Alice, Raul, and Maria are baking cookies together. They need $\frac34$ cup of flour and $\frac13$ cup of butter to make a dozen cookies. They each brought the ingredients they had at home.

Alice brought $2$ cups of flour and $\frac14$ cup of butter, Raul brought $1$ cup of flour and $\frac12$ cup of butter, and Maria brought $1 \frac14$ cups of flour and $\frac34$ cup of butter. If the students have plenty of the other ingredients they need (sugar, salt, baking soda, etc.), how many whole batches of a dozen cookies can they make?

## IM Commentary

This task serves several purposes that, taken together, strengthen and develop the students’ ability to perform a variety of increasingly complex arithmetic operations involving fractions. This task requires students to complete a series of steps in order to find a solution, and because they need to analyze constraints, it addresses some aspects of mathematical modeling (MP.4). Students must first add fractions with familiar but unlike denominators, which is a skill developed in the 5th grade.

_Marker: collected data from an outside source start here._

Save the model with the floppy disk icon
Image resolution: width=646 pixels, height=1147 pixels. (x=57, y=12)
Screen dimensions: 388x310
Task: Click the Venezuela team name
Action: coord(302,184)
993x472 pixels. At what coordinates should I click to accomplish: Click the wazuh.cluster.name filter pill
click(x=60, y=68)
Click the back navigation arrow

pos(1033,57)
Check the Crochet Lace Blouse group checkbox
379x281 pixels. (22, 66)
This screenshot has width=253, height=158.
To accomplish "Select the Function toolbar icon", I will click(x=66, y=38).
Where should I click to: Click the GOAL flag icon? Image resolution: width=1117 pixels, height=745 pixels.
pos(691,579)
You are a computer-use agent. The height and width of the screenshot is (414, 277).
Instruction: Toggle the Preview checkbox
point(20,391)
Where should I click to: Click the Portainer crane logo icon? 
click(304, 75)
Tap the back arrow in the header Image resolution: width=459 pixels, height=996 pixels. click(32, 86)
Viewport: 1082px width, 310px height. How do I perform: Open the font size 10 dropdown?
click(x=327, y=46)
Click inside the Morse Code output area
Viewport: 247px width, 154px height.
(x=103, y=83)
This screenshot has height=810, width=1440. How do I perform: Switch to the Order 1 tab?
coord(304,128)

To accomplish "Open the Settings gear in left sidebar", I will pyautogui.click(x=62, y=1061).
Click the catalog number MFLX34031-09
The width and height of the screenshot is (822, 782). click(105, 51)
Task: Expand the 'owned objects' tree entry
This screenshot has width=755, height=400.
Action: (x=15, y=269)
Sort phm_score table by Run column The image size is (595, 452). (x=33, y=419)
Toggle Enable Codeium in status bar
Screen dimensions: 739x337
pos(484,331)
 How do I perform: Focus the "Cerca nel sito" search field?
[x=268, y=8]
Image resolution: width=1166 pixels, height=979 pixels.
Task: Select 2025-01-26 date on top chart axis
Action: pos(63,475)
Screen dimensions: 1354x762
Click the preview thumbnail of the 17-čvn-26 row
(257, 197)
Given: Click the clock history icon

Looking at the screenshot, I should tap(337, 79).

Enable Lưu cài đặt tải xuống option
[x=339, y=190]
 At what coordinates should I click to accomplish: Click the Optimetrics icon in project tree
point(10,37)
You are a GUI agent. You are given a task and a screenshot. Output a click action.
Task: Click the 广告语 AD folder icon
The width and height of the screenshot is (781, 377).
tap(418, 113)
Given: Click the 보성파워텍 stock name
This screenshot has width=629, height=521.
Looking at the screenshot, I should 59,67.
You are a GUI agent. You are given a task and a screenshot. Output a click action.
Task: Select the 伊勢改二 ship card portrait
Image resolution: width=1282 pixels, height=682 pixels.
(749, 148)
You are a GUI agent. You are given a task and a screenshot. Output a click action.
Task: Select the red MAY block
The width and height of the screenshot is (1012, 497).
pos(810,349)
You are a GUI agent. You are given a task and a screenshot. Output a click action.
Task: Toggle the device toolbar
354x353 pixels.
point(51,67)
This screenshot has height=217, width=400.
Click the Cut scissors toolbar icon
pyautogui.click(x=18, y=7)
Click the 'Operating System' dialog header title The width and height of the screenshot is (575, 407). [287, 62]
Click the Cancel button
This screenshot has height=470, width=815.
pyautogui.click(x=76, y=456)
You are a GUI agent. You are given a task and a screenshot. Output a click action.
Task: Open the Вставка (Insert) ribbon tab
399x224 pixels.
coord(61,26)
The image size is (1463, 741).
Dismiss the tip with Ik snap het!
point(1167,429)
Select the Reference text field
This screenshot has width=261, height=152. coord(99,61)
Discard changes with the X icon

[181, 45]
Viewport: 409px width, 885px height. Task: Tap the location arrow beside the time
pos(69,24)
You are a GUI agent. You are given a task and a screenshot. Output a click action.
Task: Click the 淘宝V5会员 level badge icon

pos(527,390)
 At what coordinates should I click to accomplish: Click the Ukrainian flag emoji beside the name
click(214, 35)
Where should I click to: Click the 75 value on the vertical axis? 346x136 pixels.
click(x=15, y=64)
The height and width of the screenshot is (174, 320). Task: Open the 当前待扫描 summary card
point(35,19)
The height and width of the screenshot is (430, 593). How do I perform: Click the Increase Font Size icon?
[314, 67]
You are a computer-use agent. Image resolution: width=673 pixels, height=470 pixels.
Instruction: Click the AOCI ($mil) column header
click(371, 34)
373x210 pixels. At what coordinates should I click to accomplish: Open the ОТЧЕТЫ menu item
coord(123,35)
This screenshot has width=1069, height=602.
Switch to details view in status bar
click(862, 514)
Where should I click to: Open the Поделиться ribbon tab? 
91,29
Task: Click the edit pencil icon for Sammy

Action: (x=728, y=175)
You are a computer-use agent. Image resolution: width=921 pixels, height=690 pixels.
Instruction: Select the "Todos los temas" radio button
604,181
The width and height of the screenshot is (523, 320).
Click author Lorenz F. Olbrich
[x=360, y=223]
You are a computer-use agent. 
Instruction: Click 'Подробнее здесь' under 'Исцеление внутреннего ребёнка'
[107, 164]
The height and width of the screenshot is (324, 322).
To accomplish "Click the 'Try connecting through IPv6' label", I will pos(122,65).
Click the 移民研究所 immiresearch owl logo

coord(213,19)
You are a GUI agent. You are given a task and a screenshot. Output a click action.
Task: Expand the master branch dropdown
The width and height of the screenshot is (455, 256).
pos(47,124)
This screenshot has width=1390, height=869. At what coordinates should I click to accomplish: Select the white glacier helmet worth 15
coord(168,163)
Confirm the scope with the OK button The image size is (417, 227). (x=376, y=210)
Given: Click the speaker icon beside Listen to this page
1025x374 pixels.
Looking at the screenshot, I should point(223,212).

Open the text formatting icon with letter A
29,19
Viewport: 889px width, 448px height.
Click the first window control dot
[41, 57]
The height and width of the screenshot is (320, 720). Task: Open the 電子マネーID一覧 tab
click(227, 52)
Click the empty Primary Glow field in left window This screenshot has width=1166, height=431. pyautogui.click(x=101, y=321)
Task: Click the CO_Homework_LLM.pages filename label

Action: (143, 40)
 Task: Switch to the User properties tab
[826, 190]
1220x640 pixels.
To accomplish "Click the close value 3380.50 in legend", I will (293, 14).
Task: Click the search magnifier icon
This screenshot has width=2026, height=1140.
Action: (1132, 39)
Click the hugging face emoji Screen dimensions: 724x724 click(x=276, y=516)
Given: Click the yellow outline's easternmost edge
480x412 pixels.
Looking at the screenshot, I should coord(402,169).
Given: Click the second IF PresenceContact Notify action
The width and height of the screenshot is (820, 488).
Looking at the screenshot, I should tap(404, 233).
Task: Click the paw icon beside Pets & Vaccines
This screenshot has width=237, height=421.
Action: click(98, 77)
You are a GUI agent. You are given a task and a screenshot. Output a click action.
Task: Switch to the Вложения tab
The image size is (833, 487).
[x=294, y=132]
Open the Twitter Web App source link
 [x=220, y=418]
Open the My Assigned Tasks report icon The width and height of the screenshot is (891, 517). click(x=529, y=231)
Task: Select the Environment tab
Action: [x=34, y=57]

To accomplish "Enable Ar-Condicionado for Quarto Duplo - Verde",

Then students need to divide fractions by fractions (6.NS.A.1, Interpret and compute quotients of fractions).

This task would be appropriate to assign to students in groups because it is a non-routine problem. The solution shows a strictly computational approach because it assumes that students are already proficient at adding and dividing fractions. In most cases, we want to give students modeling problems that require them to use securely held knowledge so that they can focus their attention on the best solution path rather than the mechanics.

## Solution

The children brought $2 + 1 + 1 \frac14 = 4 \frac14$ cups of flour and $\frac14 + \frac12 + \frac34 = 1 \frac12$ cups of butter.

They have enough flour for

\begin{align} 4 \frac14 \div \frac34 =& \frac{17}{4} \times \frac43\\ =& \frac{17}{3}\\ =& 5 \frac23 \end{align}

batches and they have enough butter for

\begin{align} 1 \frac12 \div \frac13 =& \frac{3}{2} \times \frac31\\ =& \frac{9}{2}\\ =& 4 \frac12 \end{align}

batches, so the butter is the limiting factor. Thus, they can make 4 whole batches of a dozen cookies each.

#### Michael says:

almost 2 years

As an extension, I asked kids to figure out how many more cookies they could bake with the leftover flour and butter.

#### Vicente says:

I think they can make 4 batches total, not each of them

Agreed. Thanks.

#### yuridia says:

over 4 years

It is implied in the first sentence that the children are baking cookies together. Jaime is referring to the solution, where the last sentence states that they can make whole batches each.

over 4 years

removed

#### Ellen Whitesides says:

almost 6 years

I think Raul's name changed to Dave in the middle of the problem.

#### Cam says:

almost 6 years

Good catch. Fixed!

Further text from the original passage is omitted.